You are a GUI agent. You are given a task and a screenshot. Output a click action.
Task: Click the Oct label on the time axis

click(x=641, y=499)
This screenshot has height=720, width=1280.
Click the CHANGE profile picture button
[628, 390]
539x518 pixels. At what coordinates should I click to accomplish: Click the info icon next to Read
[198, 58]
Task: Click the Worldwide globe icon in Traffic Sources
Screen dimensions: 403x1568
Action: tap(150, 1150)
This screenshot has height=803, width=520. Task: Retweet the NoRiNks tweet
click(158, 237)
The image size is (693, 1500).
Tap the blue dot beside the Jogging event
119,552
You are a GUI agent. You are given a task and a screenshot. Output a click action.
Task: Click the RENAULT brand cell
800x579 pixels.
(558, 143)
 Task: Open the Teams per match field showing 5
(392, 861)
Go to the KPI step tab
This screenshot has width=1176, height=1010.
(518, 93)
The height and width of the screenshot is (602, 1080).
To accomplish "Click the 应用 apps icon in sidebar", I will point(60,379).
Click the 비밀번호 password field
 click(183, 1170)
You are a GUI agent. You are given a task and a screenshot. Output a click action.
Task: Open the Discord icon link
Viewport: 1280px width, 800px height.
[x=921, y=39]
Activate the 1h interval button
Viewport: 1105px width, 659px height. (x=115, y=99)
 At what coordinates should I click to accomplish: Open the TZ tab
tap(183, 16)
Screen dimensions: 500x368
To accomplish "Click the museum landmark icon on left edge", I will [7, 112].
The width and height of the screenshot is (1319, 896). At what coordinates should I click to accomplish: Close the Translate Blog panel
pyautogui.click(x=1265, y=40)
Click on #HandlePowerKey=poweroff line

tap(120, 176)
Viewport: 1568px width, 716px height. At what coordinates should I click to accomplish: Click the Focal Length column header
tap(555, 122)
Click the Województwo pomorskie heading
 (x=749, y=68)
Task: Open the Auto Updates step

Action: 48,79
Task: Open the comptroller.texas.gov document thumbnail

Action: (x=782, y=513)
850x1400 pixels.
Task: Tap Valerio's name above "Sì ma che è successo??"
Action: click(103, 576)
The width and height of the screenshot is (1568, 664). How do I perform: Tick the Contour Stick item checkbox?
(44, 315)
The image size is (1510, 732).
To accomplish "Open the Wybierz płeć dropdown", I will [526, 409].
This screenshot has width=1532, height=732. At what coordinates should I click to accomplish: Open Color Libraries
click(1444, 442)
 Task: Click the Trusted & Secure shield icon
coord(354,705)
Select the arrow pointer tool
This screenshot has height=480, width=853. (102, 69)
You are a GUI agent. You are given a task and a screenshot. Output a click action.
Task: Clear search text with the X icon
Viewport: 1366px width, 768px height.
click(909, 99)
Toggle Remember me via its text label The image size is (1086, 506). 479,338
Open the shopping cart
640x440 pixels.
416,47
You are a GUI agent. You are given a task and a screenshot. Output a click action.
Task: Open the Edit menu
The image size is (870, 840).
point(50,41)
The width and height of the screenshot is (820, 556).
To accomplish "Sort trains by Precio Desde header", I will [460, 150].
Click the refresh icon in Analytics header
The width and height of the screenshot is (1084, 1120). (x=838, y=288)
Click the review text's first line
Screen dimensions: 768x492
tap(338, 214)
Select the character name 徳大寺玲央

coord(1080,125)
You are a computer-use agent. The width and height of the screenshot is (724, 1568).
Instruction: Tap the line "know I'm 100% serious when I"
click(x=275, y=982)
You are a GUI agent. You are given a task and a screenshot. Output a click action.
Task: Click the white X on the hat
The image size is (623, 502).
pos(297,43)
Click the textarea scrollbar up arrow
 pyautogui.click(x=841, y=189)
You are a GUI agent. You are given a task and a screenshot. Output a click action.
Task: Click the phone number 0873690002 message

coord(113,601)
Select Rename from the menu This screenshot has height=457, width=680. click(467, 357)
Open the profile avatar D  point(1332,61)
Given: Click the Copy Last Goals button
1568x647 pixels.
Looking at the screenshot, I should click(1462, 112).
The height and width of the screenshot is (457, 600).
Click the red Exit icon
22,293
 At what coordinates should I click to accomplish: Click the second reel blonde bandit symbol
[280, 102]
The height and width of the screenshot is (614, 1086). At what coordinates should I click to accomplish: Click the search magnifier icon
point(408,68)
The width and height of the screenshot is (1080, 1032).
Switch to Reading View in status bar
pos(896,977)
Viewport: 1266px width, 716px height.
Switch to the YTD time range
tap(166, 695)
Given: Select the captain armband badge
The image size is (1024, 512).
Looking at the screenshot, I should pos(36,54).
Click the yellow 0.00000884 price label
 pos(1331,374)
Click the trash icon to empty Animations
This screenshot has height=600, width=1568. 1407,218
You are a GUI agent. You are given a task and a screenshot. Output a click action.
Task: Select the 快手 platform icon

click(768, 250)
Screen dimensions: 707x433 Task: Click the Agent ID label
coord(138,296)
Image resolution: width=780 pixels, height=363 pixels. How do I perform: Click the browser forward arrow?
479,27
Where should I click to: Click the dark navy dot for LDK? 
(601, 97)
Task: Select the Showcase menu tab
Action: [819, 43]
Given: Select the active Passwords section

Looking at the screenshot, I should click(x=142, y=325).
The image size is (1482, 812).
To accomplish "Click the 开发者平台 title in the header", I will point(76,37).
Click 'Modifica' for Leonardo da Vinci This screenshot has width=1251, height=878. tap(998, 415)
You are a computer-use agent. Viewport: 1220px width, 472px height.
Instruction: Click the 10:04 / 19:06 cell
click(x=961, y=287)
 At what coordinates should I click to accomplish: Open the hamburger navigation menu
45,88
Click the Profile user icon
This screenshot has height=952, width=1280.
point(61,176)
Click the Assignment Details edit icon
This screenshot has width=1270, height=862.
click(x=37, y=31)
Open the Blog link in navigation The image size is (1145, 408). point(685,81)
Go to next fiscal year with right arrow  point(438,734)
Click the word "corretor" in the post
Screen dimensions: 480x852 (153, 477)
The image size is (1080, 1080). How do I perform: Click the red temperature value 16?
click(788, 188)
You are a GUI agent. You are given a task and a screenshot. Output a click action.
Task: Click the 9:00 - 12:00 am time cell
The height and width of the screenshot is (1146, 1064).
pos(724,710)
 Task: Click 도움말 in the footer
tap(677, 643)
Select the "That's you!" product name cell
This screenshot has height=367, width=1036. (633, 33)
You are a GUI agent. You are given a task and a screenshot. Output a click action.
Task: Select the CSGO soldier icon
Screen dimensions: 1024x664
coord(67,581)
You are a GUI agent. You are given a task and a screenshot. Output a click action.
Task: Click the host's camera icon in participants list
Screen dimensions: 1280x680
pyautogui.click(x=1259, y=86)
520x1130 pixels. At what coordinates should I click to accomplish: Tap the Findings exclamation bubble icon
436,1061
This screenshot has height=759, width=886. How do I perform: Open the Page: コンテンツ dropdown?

......

**What you are asked to do**
Say how many lines above include "with". The number alone is the answer.

**Exercise response**
2